Zhijun is a manager of research and technology at Eaton Corporation. His specialties include signal processing, sensor fusion, data mining, intelligent systems, and controls. His research interests include autonomous and semi-autonomous vehicles, energy management systems for mobile and stationary applications, and diagnostics and prognostics. Zhijun received his Ph.D. in electrical and computer engineering from The Ohio State University and M.S. and B.S. degrees from Zhejiang University, China. He has been published in IEEE Transactions on Intelligent Transportation Systems, IEEE Transactions on Robotics, and International Journal of Nonlinear and Robust Control, as well as proceedings from the IEEE Conference on Intelligent Transportation Systems, IEEE Conference on Decision and Control, American Control Conference, and ITS World Congress. Zhijun is a member of IEEE and SAE.
Xubin works on advanced powertrain controls for commercial vehicles at Eaton Corporation. His research interest is vehicle-related nonlinear and nonsmooth dynamics and control, especially advanced powertrain and chassis systems for ground vehicles; he holds six U.S. patents and one European patent and has published more than 50 papers. Prior to joining Eaton in 2004, his industry experience in the U.S. includes the development of chassis system controls (2000–2004) with Visteon Corporation and the iBOT human transporter (1999–2000) with MSX International. He worked as engineer for the China Academy of Launch Vehicle from 1988 to 1994. Xubin received his Ph.D. from Virginia Polytechnic Institute & State University, B.S. from Nanjing University of Aeronautics & Astronautics, and M.S. from China Academy of Launch Vehicle. He is an active member of IEEE, ASME, and SAE, holding membership of several technical committees. Currently he is working as a founding editor-in-chief of International Journal of Powertrains, published by Inderscience.

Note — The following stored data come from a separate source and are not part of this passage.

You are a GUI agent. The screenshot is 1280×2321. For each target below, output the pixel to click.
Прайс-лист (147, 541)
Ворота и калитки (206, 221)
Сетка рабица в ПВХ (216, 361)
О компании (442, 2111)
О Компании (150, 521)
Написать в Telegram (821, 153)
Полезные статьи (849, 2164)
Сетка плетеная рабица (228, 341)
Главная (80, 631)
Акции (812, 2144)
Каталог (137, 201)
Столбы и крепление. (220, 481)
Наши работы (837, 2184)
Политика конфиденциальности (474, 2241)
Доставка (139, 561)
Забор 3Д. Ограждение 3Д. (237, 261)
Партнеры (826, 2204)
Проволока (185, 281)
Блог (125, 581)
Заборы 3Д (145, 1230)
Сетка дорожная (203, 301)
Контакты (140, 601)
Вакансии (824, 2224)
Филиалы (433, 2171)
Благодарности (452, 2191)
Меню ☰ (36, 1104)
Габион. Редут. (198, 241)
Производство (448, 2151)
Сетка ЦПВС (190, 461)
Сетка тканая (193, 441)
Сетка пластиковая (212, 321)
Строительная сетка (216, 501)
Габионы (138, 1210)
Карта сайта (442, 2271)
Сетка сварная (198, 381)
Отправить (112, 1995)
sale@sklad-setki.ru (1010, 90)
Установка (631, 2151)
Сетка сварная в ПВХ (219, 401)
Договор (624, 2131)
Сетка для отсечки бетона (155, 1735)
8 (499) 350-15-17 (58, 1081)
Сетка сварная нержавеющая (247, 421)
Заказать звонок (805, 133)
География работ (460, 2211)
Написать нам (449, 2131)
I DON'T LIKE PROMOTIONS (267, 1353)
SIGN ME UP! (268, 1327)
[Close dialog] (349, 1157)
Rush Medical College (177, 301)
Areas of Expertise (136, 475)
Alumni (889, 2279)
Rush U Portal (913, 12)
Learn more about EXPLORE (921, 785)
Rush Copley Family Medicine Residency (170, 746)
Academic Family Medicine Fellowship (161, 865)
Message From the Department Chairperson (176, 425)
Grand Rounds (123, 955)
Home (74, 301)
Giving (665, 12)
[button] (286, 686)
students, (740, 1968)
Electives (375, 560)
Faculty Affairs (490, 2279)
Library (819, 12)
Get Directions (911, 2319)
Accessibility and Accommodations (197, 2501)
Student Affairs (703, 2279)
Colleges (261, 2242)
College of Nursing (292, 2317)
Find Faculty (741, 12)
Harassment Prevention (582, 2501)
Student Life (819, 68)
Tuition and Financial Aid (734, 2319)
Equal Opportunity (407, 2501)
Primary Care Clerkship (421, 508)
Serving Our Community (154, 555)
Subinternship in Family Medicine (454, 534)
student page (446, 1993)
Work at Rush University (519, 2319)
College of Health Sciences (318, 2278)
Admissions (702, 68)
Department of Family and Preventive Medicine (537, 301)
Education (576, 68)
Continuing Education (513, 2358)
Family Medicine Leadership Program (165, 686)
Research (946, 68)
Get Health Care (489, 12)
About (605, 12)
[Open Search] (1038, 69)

Sam Lee, General Motors Company
Model-Based Design has become the preferred approach for developing automotive embedded software. This presentation describes the development of an engine setpoint controller using Model-Based Design and xPC Target™ Turnkey. The engine setpoint controller is designed to monitor engine rotation and other engine parameters and to control fuel, spark, and other engine actuators. The engine setpoint controller also allows control algorithms developed using Model-Based Design to be implemented and executed. Specific topics include the I/O driver designed with Simulink blocks, deployment of our custom VHDL® code to the I/O module of xPC Target, and a human machine interface design for the engine setpoint controller.
Sam is a control algorithm engineer for General Motors. He is responsible for engine setpoint controller development and deployment within GM R&D for combustion research and early engine development. He has a Ph.D. in electrical engineering from Wayne State University.